Educational Program Design

  • Foundation

    Early College Academy believes that all students can learn and that it is the responsibility of educators to ensure that students achieve. The following four beliefs serve as the foundation for the instructional program:

    • Early College Academy holds high expectations for all students and will support all students to meet these high standards.
    • There is no remedial track. Instead of tracking students, Early College Academy provides support and challenge when appropriate through student grouping and differentiation and offering additional support to ensure that all students are college ready.
    • Every student learns differently, and classroom instruction must accommodate diverse learning styles and abilities.
    • Every student is expected to complete a two-year A.A. Degree program, regardless of his or her academic starting point.

     

    Rigorous Academic Culture

    Early College Academy will create a rigorous academic culture that cultivates a college- going atmosphere. Early College Academy will establish four expectations which will be shared among staff, students, and parents. Those expectations are:

    • To require students’ best effort daily, expect all students to succeed, and support their efforts to do so.
    • To provide a strong foundation in each academic discipline so that students can engage in rigorous work.
    • To achieve student mastery in college- readiness standards that enable all students to earn a two year A.A. degree, and be successful in college or university, graduate school, and professionally.
    • To build critical thinking skills among students to solve real-world problems through the ability to understand, analyze, apply, and synthesize ideas and knowledge.

     

    Integrated Approach

    Early College Academy seeks to establish a transformational educational model. Sense of community, equity, 21st Century Skills and a shared sense of responsibility are also essential elements of a well-rounded education. While recognizing that academics always come first, Early College Academy seeks to use an integrated approach in order:

    • To effectively use technology as a tool to enhance learning and to integrate it across disciplines.
    • To build a common understanding that each student chooses to be a part of a community, sharing in the responsibilities and sacrifices such a commitment brings.
    • To build a unified student body, embracing the challenges of gender, economic and cultural diversity, fulfilling the commitment to have an inclusive student body which includes economically disadvantaged families, and diverse populations.
    • To actively encourage parents to partner with Early College Academy and to play significant roles in the daily lives and work of their children.

     

    Personalized Environment

    Early College Academy seeks to create a school which maximizes the benefits of its small size and accentuates the positive attributes of a personalized college education offered at Aims Community College. Early College Academy seeks:

    • To create a community where each student is known and supported to achieve their potential.
    • To embrace the positive elements of a small school while recognizing, and attempting to mitigate the drawbacks of its size.
    • To instill in students the desire and the knowledge of how to pursue independent learning.
    • To teach with the aim of producing outstanding individual results, rather than a particular pedagogical philosophy that dictates how we teach.

     

    Curriculum

    Early College Academy’s instructional model is different than a traditional Early College Academy in the depth and breadth of cooperation between Aims Community College faculty and District 6 faculty. As such, in June 2014, Aims’ faculty members worked with District 6 teachers to define the curriculum for the proposed Early College Academy, to create an innovative, engaging and seamless curriculum. This curriculum aims to maximize student opportunity, maintain high rigor, and provide for student support throughout the process.

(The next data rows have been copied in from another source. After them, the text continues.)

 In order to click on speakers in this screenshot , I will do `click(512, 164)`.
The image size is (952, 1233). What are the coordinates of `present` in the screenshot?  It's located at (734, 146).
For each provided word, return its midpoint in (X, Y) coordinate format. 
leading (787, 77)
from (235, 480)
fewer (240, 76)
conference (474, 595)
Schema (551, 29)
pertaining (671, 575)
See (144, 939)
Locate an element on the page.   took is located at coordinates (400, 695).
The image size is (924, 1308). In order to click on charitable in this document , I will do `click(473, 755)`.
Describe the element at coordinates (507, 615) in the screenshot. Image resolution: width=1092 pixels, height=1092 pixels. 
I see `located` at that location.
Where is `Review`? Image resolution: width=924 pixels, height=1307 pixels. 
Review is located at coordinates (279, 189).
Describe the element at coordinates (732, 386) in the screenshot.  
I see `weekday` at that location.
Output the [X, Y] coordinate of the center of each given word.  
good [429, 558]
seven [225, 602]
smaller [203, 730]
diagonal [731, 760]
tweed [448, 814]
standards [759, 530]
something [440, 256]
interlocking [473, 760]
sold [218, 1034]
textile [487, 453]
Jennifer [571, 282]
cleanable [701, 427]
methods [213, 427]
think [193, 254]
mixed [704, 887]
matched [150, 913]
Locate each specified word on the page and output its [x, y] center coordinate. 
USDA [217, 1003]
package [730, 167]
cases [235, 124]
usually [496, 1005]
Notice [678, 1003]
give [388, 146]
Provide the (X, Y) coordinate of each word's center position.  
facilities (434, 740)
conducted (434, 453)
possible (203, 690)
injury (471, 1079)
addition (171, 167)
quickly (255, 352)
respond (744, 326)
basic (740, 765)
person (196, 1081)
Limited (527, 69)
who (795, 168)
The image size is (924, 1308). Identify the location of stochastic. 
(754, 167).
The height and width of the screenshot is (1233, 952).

    The principles of the curriculum include:

    1. A philosophy. A curriculum founded on a carefully thought out philosophy of education and clearly connected to the partnering institutions’ mission statements.
    2. Clear purposes and goals. The curricular goals (intended student development outcomes) of what graduates should know and be able to do to successfully transition from the Early College Academy to a 4-year institution.
    3. A theoretically sound process. Student activities ensure students master the Guaranteed Transfer Pathway curriculum and the Colorado Measures of Academic Success (CMAS).
    4. A rational sequence. The course sequence to form a coherent curriculum based on the stated intended outcomes of both the secondary and post-secondary standards.
    5. High-quality academic support. A very intentional academic support system in place for all students.

     

    The Early College Academy curriculum designed by Aims Community College faculty, in collaboration with District 6 teachers, is a model for high schools throughout the state.  The key performance indicators identified in the Education Accountability Act of 2009 (SB 09-163) will be used as the measures of educational success: academic achievement, academic longitudinal growth, academic gaps and post secondary/workforce readiness. State identified measures and metrics for each of these performance indicators are combined to arrive at an overall evaluation of a school’s performance. The intent of Early College Academy is to achieve high performing status.